▶ _Text section_
Created on 05-06-2017 10:17 AM - edited 08-17-2019 01:05 PM
Spark Thrift Server is a service that allows JDBC and ODBC clients to run Spark SQL queries on Apache Spark.
By default, Spark Thrift Server runs queries under the identity of the operating system account running the Spark Thrift Server. In a multi-user environment, queries often need to run under the identity of the end user who originated the query; this capability is called "user impersonation".
This article describes the work done in HDP 2.6 to support user impersonation for the Spark Thrift Server. The feature is supported in HDP 2.5.x and later versions, for Apache Spark 1 versions 1.6.3 and later.
When user impersonation is enabled, Spark Thrift Server runs queries as the submitting user. By running queries under the user account associated with the submitter, the Thrift Server can enforce user level permissions and access control lists. Associated data cached in Spark is visible only to queries from the submitting user.
User impersonation enables granular access control to Spark SQL at the level of files or tables. For finer-grained access control, such as row- or column-level security, see this article.
The user impersonation feature is controlled with a property called doAs. When doAs is set to true, Spark Thrift Server launches an on-demand Spark application to handle user queries. These queries are shared only with connections from the same user. Spark Thrift Server forwards incoming queries to the appropriate Spark application for execution, making the Spark Thrift Server extremely lightweight: it merely acts as a proxy to forward requests and responses. When all user connections for a Spark application are closed at the Spark Thrift Server, the corresponding Spark application also terminates.
If storage based authorization is to be enabled, please follow instructions from Hive documentation.

Source records:

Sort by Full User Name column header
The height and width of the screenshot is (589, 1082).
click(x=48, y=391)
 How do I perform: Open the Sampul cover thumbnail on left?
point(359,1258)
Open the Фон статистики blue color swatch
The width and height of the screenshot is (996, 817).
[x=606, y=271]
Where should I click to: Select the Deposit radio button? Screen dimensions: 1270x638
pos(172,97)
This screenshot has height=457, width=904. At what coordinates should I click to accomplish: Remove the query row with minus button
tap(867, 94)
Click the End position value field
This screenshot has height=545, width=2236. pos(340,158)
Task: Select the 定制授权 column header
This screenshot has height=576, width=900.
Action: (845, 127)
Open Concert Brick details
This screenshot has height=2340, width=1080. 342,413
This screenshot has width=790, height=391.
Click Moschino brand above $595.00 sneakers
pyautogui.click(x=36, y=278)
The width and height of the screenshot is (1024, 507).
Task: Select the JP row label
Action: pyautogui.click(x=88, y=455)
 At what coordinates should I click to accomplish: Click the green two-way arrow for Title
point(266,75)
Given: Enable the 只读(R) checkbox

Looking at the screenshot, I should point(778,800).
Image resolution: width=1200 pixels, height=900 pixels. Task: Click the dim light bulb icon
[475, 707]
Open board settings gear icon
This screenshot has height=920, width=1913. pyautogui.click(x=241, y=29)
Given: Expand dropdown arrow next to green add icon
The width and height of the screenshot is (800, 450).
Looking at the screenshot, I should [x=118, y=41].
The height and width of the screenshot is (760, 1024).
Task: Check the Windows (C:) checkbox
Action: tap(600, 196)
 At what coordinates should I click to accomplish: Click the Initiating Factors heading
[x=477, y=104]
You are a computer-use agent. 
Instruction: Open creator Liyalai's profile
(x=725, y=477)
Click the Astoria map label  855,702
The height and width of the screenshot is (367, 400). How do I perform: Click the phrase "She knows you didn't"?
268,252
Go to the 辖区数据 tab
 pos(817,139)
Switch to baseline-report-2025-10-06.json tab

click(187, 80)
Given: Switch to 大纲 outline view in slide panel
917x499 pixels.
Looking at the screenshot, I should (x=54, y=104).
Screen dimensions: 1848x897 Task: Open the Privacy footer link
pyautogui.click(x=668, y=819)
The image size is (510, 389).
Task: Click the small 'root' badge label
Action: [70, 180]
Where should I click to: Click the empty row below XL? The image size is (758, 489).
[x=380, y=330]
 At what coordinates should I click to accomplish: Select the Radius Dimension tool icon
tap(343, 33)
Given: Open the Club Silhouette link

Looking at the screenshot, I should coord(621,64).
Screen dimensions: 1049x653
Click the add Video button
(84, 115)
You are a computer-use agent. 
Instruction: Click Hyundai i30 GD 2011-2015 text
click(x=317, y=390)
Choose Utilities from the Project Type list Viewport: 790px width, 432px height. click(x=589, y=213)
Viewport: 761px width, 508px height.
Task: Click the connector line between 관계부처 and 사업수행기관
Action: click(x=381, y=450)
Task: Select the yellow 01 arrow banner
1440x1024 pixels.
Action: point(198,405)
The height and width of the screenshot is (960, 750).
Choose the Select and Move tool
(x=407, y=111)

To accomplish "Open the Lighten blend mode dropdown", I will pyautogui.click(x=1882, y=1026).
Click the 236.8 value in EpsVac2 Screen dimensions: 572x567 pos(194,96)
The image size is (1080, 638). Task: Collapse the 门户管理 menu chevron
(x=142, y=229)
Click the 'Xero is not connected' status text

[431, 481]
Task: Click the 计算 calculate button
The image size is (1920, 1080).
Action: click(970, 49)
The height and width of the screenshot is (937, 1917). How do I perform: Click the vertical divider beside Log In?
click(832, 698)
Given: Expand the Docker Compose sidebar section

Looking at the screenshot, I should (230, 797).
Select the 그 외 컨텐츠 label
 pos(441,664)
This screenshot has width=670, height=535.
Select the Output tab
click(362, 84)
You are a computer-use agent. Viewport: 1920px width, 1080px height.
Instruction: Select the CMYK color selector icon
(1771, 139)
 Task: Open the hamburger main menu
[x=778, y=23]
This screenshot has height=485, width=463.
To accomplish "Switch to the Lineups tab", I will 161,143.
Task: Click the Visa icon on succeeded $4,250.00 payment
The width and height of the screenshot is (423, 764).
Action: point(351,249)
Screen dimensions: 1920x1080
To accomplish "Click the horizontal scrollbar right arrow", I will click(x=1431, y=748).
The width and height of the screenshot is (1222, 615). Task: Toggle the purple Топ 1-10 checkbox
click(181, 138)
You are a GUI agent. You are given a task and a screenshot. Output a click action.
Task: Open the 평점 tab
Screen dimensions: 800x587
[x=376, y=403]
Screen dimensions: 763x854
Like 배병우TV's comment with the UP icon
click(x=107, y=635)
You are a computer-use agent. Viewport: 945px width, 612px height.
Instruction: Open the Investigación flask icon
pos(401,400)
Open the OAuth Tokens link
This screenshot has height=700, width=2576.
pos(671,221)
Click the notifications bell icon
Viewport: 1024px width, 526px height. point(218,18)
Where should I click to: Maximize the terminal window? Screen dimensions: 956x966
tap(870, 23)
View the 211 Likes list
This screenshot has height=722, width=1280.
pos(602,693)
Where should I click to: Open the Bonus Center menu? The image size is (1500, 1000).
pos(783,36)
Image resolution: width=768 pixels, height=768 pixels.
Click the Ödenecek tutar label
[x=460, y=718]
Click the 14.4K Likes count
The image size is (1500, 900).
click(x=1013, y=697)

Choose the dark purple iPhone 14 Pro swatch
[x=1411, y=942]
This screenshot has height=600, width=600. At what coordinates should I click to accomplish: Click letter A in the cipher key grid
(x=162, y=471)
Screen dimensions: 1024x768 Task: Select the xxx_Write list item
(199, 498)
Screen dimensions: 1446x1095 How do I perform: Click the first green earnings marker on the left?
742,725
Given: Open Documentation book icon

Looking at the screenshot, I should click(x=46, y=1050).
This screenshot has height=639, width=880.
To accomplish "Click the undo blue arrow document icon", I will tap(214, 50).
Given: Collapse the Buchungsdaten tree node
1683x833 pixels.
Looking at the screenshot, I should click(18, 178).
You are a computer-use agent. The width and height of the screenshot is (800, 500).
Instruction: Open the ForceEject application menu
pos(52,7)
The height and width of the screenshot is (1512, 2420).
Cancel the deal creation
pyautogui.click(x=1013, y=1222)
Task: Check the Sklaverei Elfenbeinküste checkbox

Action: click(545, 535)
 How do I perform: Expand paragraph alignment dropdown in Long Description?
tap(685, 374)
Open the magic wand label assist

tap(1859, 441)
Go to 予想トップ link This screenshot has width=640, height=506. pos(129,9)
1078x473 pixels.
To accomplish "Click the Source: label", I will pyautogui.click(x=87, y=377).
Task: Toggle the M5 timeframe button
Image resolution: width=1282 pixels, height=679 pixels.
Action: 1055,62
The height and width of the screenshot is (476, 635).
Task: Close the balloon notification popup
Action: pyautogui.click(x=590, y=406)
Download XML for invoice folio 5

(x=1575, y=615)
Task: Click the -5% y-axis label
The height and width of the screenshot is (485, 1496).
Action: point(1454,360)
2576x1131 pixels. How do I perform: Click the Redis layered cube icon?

▶ _Required work_
1/ Answer these questions from the Spark Thrift Server text, one line each:
(a) By default, under whose identity does Spark Thrift Server run queries?
(b) What is the name of the property that controls user impersonation?
(c) What happens to a Spark application once all user connections for it are closed at the Spark Thrift Server?
2/ Please decide whether each statement agrees with the Spark Thrift Server text. Answer yes or no and quote the words that settle it.
(a) User impersonation is supported for Apache Spark 1 versions earlier than 1.6.3.
(b) When user impersonation is enabled, data cached in Spark can be seen by queries from any user.
(c) Setting doAs to true makes Spark Thrift Server launch an on-demand Spark application for user queries.
3/ Carry the Spark Thrift Server text forward from its last sentence with the next part.
The entries above are not needed for what comes next.

▶ _Answers to the exercises_
1/
(a) The operating system account running the Spark Thrift Server.
(b) doAs.
(c) The corresponding Spark application also terminates.

2/
(a) No: "for Apache Spark 1 versions 1.6.3 and later."
(b) No: "Associated data cached in Spark is visible only to queries from the submitting user."
(c) Yes: "When doAs is set to true, Spark Thrift Server launches an on-demand Spark application to handle user queries."

3/
To enable user impersonation for the Spark Thrift Server on an Ambari-managed cluster, complete the following steps:
hive.server2.enable.doAs=true
spark.jars=/usr/hdp/current/spark-thriftserver/lib/datanucleus-api-jdo-3.2.6.jar,/usr/hdp/current/spark-thriftserver/lib/datanucleus-core-3.2.10.jar,/usr/hdp/current/spark-thriftserver/lib/datanucleus-rdbms-3.2.9.jar
spark.master=local
This prevents launching an unused spark-client HiveThriftServer2 application master.
To enable user impersonation for the Spark Thrift Server on a cluster not managed by Ambari, complete the following steps:
<property> <name>hive.server2.enable.doAs</name> <value>true</value> </property>
spark.jars=/usr/hdp/current/spark-thriftserver/lib/datanucleus-api-jdo-3.2.6.jar,/usr/hdp/current/spark-thriftserver/lib/datanucleus-core-3.2.10.jar,/usr/hdp/current/spark-thriftserver/lib/datanucleus-rdbms-3.2.9.jar
spark.master=local
This prevents launching an unused spark-client HiveThriftServer2 application master.
When doAs is enabled, permissions and ACL restrictions are applied on behalf of the submitting user. In the following example, “foo_db” database has a table “drivers”, which only user “foo” can access:
A Beeline session running as user “foo” can access the data, read the drivers table, and create a new table based on the table:
The Spark queries run in a YARN application as user “foo”:
Hence all user permissions and acls are enforced while accessing tables, data or other resources. In addition, all output generated will be for user “foo”.
For the table created in the preceding Beeline session, the owner is user “foo”:
The per-user Spark Application Master ("AM") also gives us the ability to cache data in memory without other users accessing it. The cached data and state are restricted to the Spark AM running the query. The data and state are not in Spark Thrift Server, hence they are not visible to other users.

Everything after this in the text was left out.